12.06.2014

Hat Kroatien überhaupt eine Chance, Ivica Olic?

»Bamm-Effekt? Warum denn nicht?«

Ivica Olic ist der Routinier im kroatischen Nationalteam. Im Eröffnungsspiel gegen Gastgeber Brasilien ist die Auswahl krasser Außenseiter. Chancenlos ist Kroatien allerdings nicht. Sagt zumindest Ivica Olic.

Interview: Tim Jürgens Bild: Imago

Ivica Olic, was haben die Kovac-Brüder als Trainer-Duo beim  kroatischen Team verändert?
Viele Dinge, vor allem haben wir durch sie zurück zu Disziplin und zu einem besseren Zusammenhalt gefunden. 
Unter Vorgänger Igor Stimac war das nicht mehr möglich? Schwer zu sagen. Wir waren mit ihm gut in die Qualifikation gestartet, aber daran schloss sich eine Niederlagenserie an, die auf die Stimmung drückte. Insofern war es richtig, dass Davor Suker (Präsident des kroatischen Fußballverbandes, d. Red.) vor den Play Offs entschied, auf der Trainerposition etwas zu verändern. 


Was haben die Kovacs, was frühere Trainer nicht haben?
Beide sind in Deutschland groß geworden, sie sind mit Teamfähigkeit und Disziplin aufgewachsen. Gerade Niko denkt rund um die Uhr über Fußball nach, überlässt nichts dem Zufall. Ich kenne ihn seit vielen Jahren, er tut alles dafür, Erfolg zu haben.


Ist Niko der Chef oder fetzen sich die beiden Brüder auch öfter?
(lacht) Nein, nein, Niko ist der Boss. Robert akzeptiert ihn voll in seiner Rolle, aber natürlich äußert er sich hin und wieder. Sie arbeiten sehr partnerschaftlich zusammen.  


Sprechen die Kovacs akzentfrei kroatisch?
Sie sprechen sehr gut kroatisch.
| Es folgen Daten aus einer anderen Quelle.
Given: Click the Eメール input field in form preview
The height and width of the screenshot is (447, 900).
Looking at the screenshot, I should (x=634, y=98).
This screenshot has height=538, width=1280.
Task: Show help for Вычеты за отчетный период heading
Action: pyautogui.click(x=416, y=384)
Als wir noch gemeinsam in der Nationalelf spielten, kam es öfter vor, dass sie Probleme auf Deutsch ausdiskutierten. Das fiel ihnen wohl etwas leichter. 


Ist es ein Nachteil, wenn ein Ex-Teamkollege plötzlich zum Vorgesetzten wird?
Vielleicht wäre es ein Problem, wenn ich Anfang zwanzig wäre. Inzwischen weiß ich gut, dass es nicht mehr um Eitelkeiten geht, sondern darum, sich gegenseitig zu helfen. Ich kann mich in Nikos Situation als Trainer hineinversetzen. Wir waren schon zu Spielerzeiten ein durchschlagkräftiges Team und gut befreundet. Ich kann ihm die Meinung sagen, aber respektiere ihn auch als Chef.

Wie müssen wir uns das vorstellen?
Wenn er um 23 Uhr Bettruhe anordnet, richte ich mich wie alle anderen danach. Und wenn nicht, zahle ich anstandslos in die Mannschaftskasse ein. (lacht)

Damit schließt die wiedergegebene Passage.